> _Extrait choisi_

- - -

Démolir ou reconstruire ? Les villes allemandes ont longtemps préféré démolir. Mais cela a changé

12.06.2018
Francfort : la vieille ville est réapparue en 2018.
Francfort : la vieille ville est réapparue en 2018. © dpa

Beaucoup de béton et de lignes droites : l’apparence de nombreux centres-villes reflète une longue stratégie dans l’approche des bâtiments détruits ou déliquescents en Allemagne. Elle ne conciliait pas toujours l’urbanisme et la protection des monuments historiques. Pourquoi assiste-t-on à un retour vers le patrimoine culturel ?

Aussi moderne que possible

On a en Allemagne de fortes réserves vis- à-vis du « populaire » depuis la fin de la guerre. Dévoyé par l‘idéologie nazie, ce terme est devenu l’ennemi des Lumières. Cela se manifeste particulièrement dans l‘architecture. La modernité allemande d’après-guerre, qui a marqué la reconstruction du pays dévasté, n’était pas seulement guidée par une raison pratique et technique mais aussi par une lutte culturelle contre l’urbanisme d’un Etat allemand qui avait soumis le monde à de terribles souffrances.

La modernité d’après-guerre à Francfort : les services techniques de la ville
La modernité d’après-guerre à Francfort : les services techniques de la ville © dpa

La reconstruction des bâtiments symboliques et des quartiers détruits resta un tabou, même lorsque les pays voisins, victimes de la guerre, reconstruisaient leur architecture abimée et remodelaient autant que possible leurs centres-villes d’après les plans historiques. En Allemagne, les urbanistes mirent à profit la table rase induite par les bombardements pour être ultra-modernes.

- - -

> _Liste des données_
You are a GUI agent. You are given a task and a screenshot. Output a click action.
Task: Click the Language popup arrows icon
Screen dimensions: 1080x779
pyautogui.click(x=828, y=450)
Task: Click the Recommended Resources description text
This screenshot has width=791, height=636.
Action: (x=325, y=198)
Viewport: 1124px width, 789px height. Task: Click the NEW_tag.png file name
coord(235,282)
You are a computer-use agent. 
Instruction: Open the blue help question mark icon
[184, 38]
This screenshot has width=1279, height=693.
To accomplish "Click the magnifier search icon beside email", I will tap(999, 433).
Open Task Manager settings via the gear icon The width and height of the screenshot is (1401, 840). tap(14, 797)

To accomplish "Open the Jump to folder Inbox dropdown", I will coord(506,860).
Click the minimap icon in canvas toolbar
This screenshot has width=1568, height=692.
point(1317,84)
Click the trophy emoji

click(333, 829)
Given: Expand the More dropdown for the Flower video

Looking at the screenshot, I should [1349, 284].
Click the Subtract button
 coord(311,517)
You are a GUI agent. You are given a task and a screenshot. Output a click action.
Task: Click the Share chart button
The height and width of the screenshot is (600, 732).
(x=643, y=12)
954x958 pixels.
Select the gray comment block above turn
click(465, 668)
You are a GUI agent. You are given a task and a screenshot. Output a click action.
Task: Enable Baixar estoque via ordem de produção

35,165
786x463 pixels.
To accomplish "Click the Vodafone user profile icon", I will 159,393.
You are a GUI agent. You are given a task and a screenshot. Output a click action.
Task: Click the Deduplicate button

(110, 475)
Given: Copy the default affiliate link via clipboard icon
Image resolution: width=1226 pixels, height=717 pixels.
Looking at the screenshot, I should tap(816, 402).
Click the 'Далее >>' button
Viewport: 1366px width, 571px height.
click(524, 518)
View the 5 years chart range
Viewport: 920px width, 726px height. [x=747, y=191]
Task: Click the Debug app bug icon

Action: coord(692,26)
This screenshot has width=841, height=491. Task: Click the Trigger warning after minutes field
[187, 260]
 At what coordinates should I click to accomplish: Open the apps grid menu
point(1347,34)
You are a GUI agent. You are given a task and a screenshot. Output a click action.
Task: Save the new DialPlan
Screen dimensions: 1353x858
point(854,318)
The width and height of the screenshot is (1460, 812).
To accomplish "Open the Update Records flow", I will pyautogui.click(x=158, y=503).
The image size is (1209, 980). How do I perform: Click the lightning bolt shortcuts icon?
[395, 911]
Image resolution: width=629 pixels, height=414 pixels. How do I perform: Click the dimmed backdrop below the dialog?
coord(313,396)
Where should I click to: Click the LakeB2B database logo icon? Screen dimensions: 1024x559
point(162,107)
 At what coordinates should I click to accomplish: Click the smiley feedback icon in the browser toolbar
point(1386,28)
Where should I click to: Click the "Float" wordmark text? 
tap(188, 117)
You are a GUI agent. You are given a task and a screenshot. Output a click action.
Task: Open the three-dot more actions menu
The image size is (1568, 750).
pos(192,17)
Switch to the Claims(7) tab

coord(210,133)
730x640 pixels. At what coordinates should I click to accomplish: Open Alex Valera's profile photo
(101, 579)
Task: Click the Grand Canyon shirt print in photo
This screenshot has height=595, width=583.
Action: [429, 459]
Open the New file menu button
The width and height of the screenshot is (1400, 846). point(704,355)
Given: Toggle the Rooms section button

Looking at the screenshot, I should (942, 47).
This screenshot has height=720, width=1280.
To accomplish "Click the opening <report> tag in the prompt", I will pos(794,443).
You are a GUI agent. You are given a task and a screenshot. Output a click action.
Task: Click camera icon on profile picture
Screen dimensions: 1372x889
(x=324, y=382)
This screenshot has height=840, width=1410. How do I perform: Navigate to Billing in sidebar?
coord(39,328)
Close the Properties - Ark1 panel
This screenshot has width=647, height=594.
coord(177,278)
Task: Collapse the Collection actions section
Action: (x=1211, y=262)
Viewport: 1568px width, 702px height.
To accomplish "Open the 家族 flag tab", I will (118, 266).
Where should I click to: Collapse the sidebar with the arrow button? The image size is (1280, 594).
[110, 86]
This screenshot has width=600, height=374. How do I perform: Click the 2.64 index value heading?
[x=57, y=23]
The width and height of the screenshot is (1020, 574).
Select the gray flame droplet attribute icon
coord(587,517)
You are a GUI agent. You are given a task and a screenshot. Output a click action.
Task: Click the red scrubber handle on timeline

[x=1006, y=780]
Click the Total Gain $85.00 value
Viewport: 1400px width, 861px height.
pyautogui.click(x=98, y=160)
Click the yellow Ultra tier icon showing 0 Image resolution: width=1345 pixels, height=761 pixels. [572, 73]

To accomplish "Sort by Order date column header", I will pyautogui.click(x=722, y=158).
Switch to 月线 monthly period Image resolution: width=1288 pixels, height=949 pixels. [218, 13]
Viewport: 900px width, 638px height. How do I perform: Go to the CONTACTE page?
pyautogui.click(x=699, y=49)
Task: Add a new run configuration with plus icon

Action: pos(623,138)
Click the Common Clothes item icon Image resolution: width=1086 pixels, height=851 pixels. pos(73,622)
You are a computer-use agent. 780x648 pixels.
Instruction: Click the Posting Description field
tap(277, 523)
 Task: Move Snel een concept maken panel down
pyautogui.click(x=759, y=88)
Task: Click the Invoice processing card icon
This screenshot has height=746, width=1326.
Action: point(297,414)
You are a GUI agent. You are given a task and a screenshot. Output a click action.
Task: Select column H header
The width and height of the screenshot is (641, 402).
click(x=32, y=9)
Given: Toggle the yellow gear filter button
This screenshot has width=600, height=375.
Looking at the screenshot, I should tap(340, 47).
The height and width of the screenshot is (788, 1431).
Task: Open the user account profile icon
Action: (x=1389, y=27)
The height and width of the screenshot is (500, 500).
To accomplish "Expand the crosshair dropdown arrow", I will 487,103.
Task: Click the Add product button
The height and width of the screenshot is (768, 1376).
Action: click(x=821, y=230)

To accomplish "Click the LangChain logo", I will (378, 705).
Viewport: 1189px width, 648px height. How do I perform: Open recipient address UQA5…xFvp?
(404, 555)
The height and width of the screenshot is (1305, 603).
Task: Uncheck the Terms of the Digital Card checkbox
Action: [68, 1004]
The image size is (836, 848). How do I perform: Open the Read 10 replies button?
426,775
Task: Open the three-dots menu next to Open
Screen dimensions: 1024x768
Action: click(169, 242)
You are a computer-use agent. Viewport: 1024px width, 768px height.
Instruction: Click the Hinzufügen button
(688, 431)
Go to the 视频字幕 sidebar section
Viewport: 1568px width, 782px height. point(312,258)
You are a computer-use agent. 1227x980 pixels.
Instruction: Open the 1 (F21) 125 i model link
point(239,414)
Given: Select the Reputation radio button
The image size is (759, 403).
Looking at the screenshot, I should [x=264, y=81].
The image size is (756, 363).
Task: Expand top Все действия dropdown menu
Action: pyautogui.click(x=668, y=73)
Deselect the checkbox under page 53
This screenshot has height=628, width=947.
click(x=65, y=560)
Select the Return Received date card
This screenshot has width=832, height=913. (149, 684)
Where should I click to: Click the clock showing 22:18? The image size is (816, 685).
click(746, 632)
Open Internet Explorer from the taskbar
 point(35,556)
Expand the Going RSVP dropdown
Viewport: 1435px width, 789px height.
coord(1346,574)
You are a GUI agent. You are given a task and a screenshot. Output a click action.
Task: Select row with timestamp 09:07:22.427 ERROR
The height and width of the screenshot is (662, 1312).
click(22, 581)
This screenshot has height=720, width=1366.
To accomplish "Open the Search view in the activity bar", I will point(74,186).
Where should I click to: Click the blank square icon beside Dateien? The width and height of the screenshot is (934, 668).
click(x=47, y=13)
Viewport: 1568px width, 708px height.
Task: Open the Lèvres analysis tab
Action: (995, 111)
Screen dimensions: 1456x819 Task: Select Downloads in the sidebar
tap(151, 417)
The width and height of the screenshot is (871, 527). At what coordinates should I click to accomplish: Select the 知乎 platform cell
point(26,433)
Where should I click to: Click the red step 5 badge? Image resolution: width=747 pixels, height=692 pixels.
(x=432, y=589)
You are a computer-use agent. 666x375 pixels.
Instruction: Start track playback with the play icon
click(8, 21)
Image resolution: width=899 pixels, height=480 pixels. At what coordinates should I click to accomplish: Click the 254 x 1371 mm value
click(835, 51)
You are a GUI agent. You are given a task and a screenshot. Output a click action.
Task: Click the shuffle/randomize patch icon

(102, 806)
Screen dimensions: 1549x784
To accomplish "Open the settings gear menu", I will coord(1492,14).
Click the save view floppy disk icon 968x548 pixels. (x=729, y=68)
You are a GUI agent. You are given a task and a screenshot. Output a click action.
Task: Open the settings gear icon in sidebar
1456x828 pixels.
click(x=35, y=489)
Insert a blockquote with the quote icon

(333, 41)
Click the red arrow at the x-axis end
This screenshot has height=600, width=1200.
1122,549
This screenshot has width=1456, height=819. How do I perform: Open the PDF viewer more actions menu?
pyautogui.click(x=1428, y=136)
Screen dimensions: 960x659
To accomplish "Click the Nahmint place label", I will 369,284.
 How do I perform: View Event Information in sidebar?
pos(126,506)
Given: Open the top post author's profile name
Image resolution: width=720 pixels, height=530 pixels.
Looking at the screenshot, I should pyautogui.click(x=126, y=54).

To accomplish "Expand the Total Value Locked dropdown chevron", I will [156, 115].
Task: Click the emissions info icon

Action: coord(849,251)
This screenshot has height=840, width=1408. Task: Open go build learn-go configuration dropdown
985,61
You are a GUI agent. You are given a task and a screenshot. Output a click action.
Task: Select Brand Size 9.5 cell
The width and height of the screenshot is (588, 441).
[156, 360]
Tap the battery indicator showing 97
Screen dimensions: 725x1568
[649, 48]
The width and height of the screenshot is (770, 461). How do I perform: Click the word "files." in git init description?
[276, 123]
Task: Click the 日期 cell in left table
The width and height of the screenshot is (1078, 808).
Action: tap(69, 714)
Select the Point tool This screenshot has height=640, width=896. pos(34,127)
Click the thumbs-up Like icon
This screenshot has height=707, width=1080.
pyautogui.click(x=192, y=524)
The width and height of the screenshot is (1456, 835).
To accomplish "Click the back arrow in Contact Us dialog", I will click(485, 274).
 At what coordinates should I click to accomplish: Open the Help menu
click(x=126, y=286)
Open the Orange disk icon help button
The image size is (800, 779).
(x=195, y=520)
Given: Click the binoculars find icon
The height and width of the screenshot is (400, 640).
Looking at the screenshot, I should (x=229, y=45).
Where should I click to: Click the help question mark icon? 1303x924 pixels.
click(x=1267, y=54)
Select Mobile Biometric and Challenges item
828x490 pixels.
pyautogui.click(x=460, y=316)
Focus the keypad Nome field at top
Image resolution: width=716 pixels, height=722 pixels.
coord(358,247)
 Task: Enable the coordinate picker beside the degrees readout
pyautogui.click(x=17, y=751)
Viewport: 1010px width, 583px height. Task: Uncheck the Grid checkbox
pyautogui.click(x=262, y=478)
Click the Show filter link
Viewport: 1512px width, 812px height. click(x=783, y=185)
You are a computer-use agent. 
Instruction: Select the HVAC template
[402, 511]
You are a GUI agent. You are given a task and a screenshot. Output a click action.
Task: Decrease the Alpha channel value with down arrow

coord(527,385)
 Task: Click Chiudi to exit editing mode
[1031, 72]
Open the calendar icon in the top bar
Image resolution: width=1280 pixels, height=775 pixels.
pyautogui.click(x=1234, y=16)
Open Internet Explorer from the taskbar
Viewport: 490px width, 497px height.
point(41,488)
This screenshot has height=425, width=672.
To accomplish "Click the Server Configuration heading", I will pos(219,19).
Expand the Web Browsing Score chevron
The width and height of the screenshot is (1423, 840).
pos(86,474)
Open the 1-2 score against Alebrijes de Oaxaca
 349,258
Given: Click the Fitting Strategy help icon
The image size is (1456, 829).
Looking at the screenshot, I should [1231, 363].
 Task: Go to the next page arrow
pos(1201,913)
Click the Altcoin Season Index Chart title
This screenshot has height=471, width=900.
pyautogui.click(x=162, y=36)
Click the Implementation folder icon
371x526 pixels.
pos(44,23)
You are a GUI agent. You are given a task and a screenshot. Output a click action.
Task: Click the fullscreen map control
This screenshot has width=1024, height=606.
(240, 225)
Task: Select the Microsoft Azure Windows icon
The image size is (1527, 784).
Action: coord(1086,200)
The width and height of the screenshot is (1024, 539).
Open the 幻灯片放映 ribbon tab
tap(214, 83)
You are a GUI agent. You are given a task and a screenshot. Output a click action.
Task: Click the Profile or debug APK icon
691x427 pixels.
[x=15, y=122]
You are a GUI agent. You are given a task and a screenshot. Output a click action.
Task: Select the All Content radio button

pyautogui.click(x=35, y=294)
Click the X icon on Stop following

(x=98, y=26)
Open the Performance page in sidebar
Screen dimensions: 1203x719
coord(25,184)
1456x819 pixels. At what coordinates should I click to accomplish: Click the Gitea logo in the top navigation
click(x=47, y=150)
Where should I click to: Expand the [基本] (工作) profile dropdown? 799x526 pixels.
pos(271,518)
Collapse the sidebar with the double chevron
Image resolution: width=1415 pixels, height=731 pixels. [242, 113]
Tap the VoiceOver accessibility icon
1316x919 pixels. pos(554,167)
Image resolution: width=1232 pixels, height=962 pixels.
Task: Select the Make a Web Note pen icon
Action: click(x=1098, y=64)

- - -

Poursuivez le texte sur la reconstruction des villes allemandes à partir de sa dernière phrase. Le matériel n'a aucun rôle à jouer ici.

> _Résultat ci-dessous_
Un nouveau besoin d’identité locale

Ce contexte nous permet de comprendre pourquoi il a fallu attendre un demi-siècle avant qu’une nouvelle génération ose construire selon des styles anciens. Le triomphe de la réduction des formes de l’architecture moderne et ses tristes résultats dans des villes qui se ressemblent toujours plus dans le monde a donné jour à un besoin de diversité et d’identité locale.

Le Palais de Berlin et le Humboldt-Forum

Le nouveau Palais de Berlin, avec ses vieilles façades et son intérieur neuf pour le lieu d‘exposition Humboldt-Forum, est toujours discuté en Allemagne comme si on enfreignait un tabou. Mais ailleurs, les projets de reconstruction sont bien accueillis. Nombre d’architectes voient dans les qualités de l’urbanisme ancien, avec ses constructions aux dimensions modestes, des rez-de-chaussée animés et des bâtiments aux apparences diverses, la seule médecine contre les bâtiments modernes et rentables des grandes structures monotones.

Berlin : le Palais et le Humboldt-Forum
Berlin : le Palais et le Humboldt-Forum © dpa

Francfort, Lübeck et Dresden font revivre l’ancien

Francfort-sur-le-Main vient de faire réapparaître sa vieille ville dans cet esprit-là. Lübeck reconstruit son quartier d’origine historique au centre de la ville médiévale. Et Dresde a fait renaître l’église Frauenkirche de ses cendres. Le principe de base est que les bâtiments-clés sont autant que possible reproduits à l’original. Les interprétations modernes des styles anciens comblent les espaces entre ces bâtiments.

Dresde : l‘église Frauenkirche reconstruite
Dresde : l‘église Frauenkirche reconstruite © dpa

Libérés de l’angle droit

L’impératif de l’angle droit, encore profondément enraciné dans la patrie du Bauhaus, retourne au ludique dans ces projets de reconstruction. Les différentes adresses retrouvent une personnalité, elles s’intègrent dans l’urbanisme urbain. Des éléments honnis par la modernité, comme les encorbellements, les toits en bâtière, les colombages, les arcades ou les volets, sont redécouverts comme des éléments animant l’image urbaine.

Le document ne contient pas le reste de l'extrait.